Clinical Practice Guidelines for Bariatric Surgery Are Updated
Evidence-based markers also relate to sleeve gastrectomy and specific patient populations
WEDNESDAY, April 10 (HealthDay News) -- Based on a review of relevant evidence, 74 recommendations have been issued in updated clinical practice guidelines for bariatric surgery, according to a study published in the March issue of Surgery for Obesity and Related Diseases.
Jeffrey I. Mechanick, M.D., from the Icahn School of Medicine at Mount Sinai in New York City, and colleagues from the American Association of Clinical Endocrinologists, The Obesity Society, and the American Society for Metabolic & Bariatric Surgery reviewed current evidence to develop updated guidelines for the perioperative nutritional, metabolic, and nonsurgical support for patients undergoing bariatric surgery.
In contrast to the 2008 guideline with 164 recommendations, the 2013 update included 74 recommendations, comprising 56 revisions and two new guidelines, which reflect recent additions to the evidence base. The proportion of strong studies (evidence levels 1 and 2) was 40.4 percent, which was higher than the 16.5 percent in the 2008 guidelines. New evidence in these guidelines is related to sleeve gastrectomy, which is no longer considered an investigational procedure. In addition, bariatric surgery was discussed in specific patient populations, including those with mild to moderate obesity, type 2 diabetes, and patients at extremes of age.

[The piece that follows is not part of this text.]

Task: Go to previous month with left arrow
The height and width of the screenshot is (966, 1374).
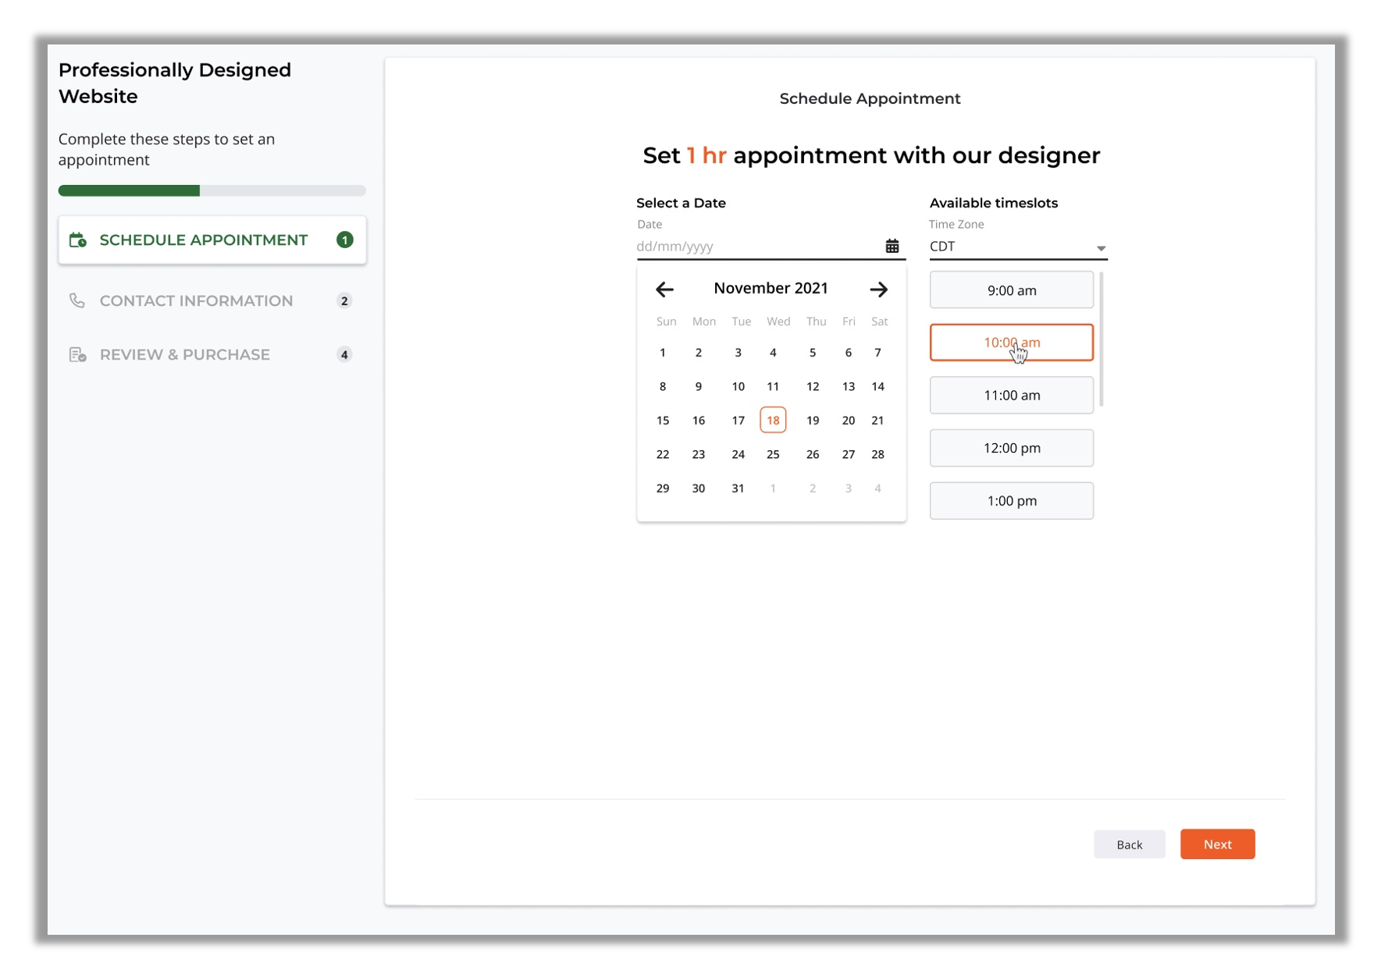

"An enriched evidence base, expanding eligible patient populations, and safer, innovative surgical treatments for obesity will likely result in a greater number of obese patients undergoing surgery," the authors write. "This clinical practice guidelines update aims to keep pace with the evidenced-based literature, and along with the accompanying checklist, assist physicians and allied health professionals with both routine and difficult clinical decision making."
Several authors disclosed financial ties to the pharmaceutical and nutrition industries.